Friday, August 3, 2018

Daring to Hope, by Katie Davis Majors

In Kisses from Katie, Katie Davis tells the story of moving to Uganda as a teenager, adopting a whole bunch of daughters, and starting a ministry to families and orphans in Uganda.  She has been in Uganda for a decade, adopted a few more children, and married another missionary.  Now Katie Davis Majors, she writes about her life and continued ministry in Daring to Hope: Finding God's Goodness in the Broken and the Beautiful.

Several things strike me about Daring to Hope.  First and foremost is her intimate relationship with God.  She talks about speaking with him and spending time with him in a personal, tangible way.  This is no great revelation, of course.  This is how God wants us to relate to him.  But I, and I suspect most Christians, fall short of this kind of intimacy.

Second is the apparent ease with which she serves her family and neighbors.  To read her account, having thirteen children, frequent house guests, huge dinner parties, and constantly serving her neighbors is no big deal.  I don't know about other families, but keeping up with my three kids and having dinner guests over a couple times a month seems like a challenge sometimes.  Yet she does so much with her family and in the community, and for much of the time she has been in Uganda, it has been as a single mom.

The book is full of heart-breaking stories about the painful lives of many of her neighbors.  Poverty and disease are a fact of life in Uganda, more so than in more developed countries.  She is privileged to have a ministry of service and a reputation for compassion, but that means that people come to her with their broken lives, giving her opportunities to love with the love of Jesus but also to share in their suffering.

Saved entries
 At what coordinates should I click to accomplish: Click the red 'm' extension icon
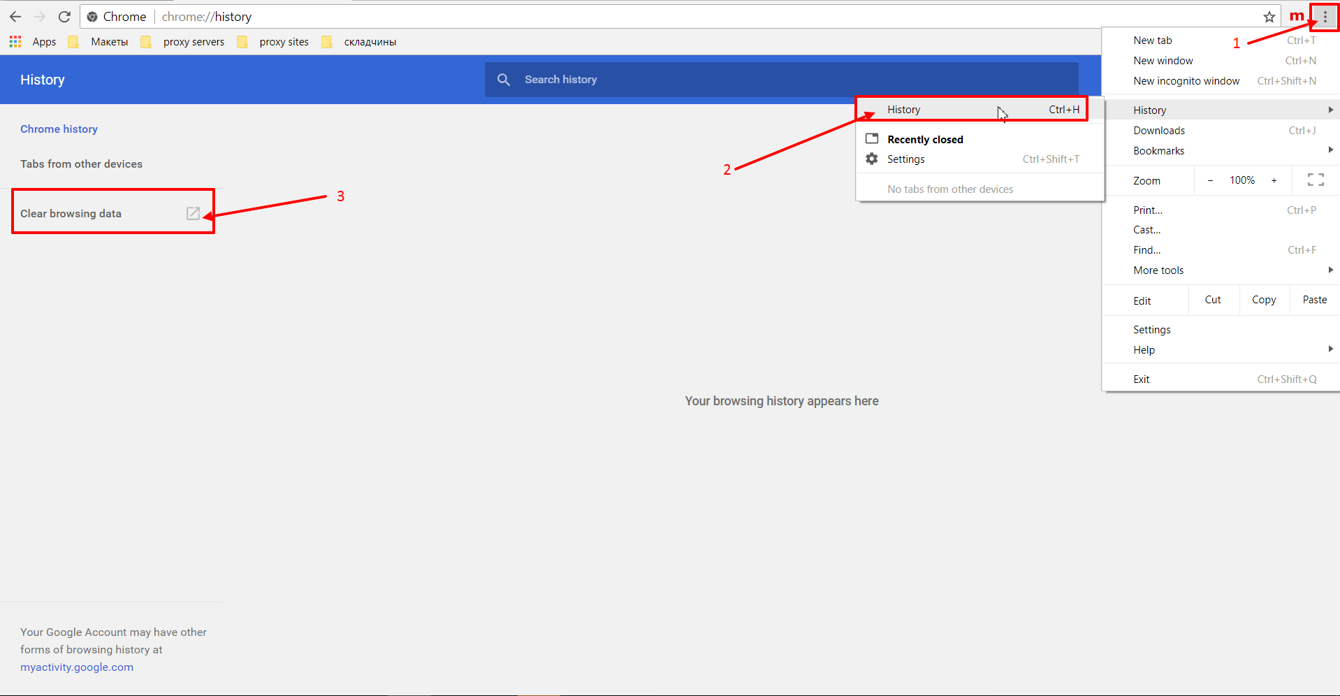click(1297, 17)
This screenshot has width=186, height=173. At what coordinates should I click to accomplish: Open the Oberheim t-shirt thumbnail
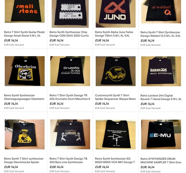point(25,71)
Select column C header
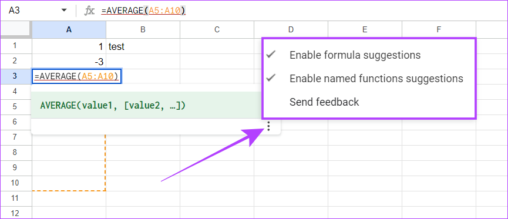This screenshot has width=508, height=219. (x=217, y=30)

* **Explore the material**:
a) Reproduce the book review between "Daring to Hope, by" and "and the Beautiful.", inclusive, switching "Uganda" to "Kenya".
b) Carry on the review of Daring to Hope from the point where it stops.

* **Exercise answers**:
a)
Daring to Hope, by Katie Davis Majors

In Kisses from Katie, Katie Davis tells the story of moving to Kenya as a teenager, adopting a whole bunch of daughters, and starting a ministry to families and orphans in Kenya.  She has been in Kenya for a decade, adopted a few more children, and married another missionary.  Now Katie Davis Majors, she writes about her life and continued ministry in Daring to Hope: Finding God's Goodness in the Broken and the Beautiful.

b)
I couldn't help but wonder what else she does away from home. . . . She started an organization, Anazima, to "educate and empower the people of Uganda with God's love," but she writes little about her day-to-day activities with the organization.  I suspect she is more involved than the narrative of the book lets on, but with all she has going on at home, she might be content to delegate the operation of the ministry to others.

In a broad sense, Daring to Hope led me to wonder, What might I be able to do if I was fully supported financially, freeing me to minster to my family, my neighbors, and my community full-time?  It seems like this is the case for Katie.  Many people would not live and intentionally and inspirationally as she has, were they given the opportunity.  But she does inspire me to live more outwardly and sacrificially for those around me.  I don't have to go to Uganda to love my neighbor.


Thanks to Edelweiss and the publisher for the complimentary electronic review copy!